Но есть особая уместность в этом праздновании именно здесь. Ибо Мильтон — поэт-ученый. Он самый образованный, самый классический, самый книжный — я хотел сказать, самый академичный — из английских поэтов; но я помню, что «академичный» в определенных контекстах может подразумевать робкое следование правилам и моделям, отсутствие жизненной оригинальности, что было бы неверно по отношению к Мильтоне. Тем не менее, Мильтон был академическим человеком в широком смысле этого слова. Усердный книжный ученик, он испортил зрение в юности из-за слишком близкого чтения, работая каждый день до полуночи. Он провел семь лет в своем университете. Он был учителем и автором работ по образованию. Мне не нужно приводить каталог его знаний, достаточно сказать, что он был самым образованным англичанином своего поколения.

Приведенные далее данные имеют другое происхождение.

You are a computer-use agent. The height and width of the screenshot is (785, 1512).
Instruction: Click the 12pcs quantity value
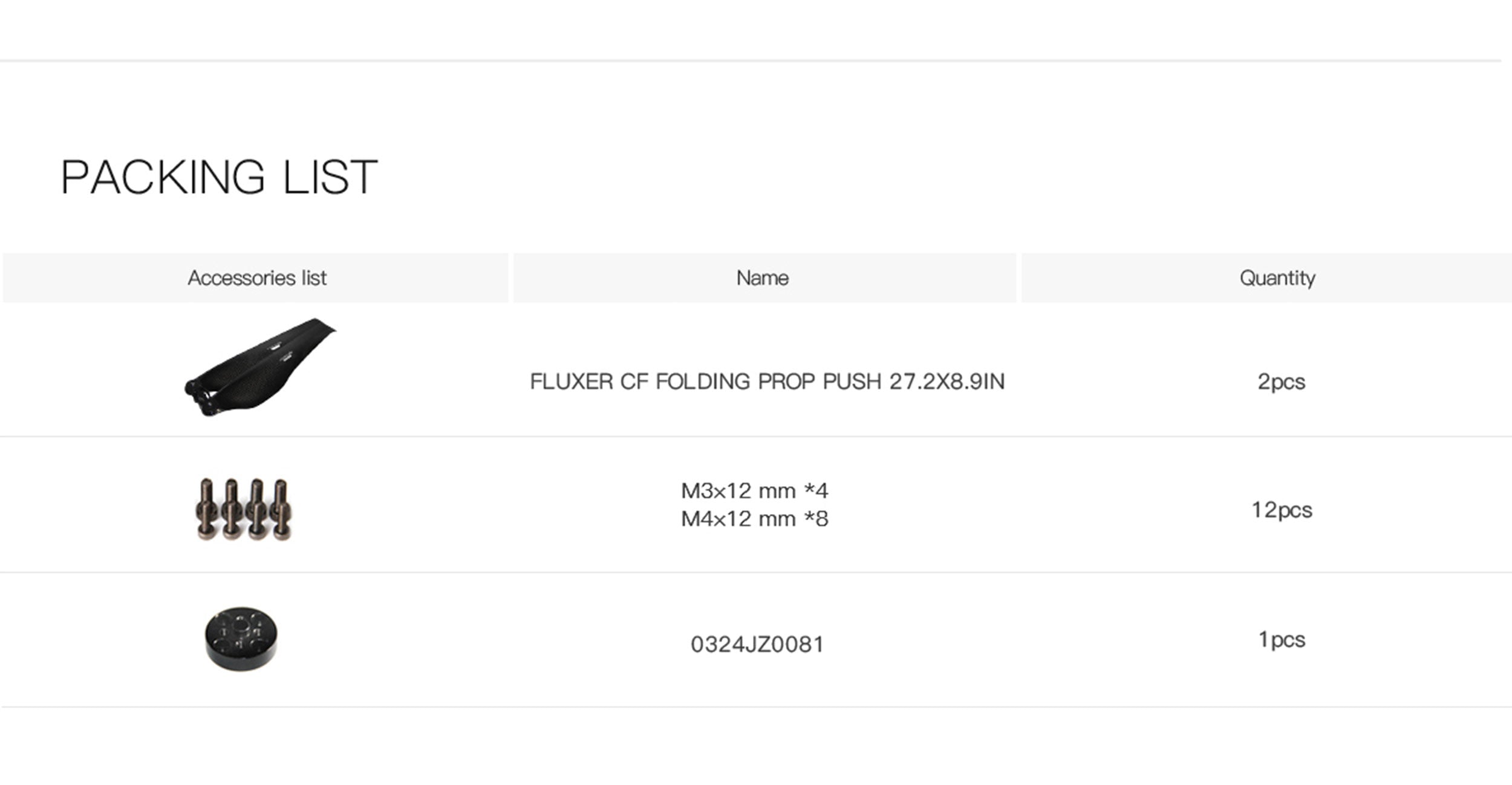[x=1281, y=510]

Марк Паттисон, действительно, выступающий от имени Оксфорда, отрицает, что Мильтон был систематически образованным человеком, как Ашер или Селден. То есть, как я понимаю, он не проводил исчерпывающих исследований в профессиональных областях знаний, таких как патристическое богословие или юридические древности. Конечно, нет: Мильтон был поэтом: он учился ради силы, ради самосовершенствования и вдохновения, и мало заботился о чисто ретроспективной учености, которая не помогла бы ему в творческой работе.
Как бы то ни было, все сочинения Мильтона в прозе и стихах настолько пропитаны ученостью, что это значительно ограничивает круг их восприятия. Поэму вроде «Лисида», нагруженную аллюзиями, может полностью оценить только классик-филолог, который находится в традиции греческих пасторалистов, который «знает божественный поток дорийских вод». Я слышал, как женщины, молодые люди и некнижные читатели, обладающие естественным вкусом к поэзии и наслаждающиеся Бернсом и Лонгфелло, возражают против этой классической жесткости у Мильтона, называя ее педантизмом. Но педантизм — это демонстрация учености ради нее самой, и никто не отзывался о нем резче, чем Мильтон.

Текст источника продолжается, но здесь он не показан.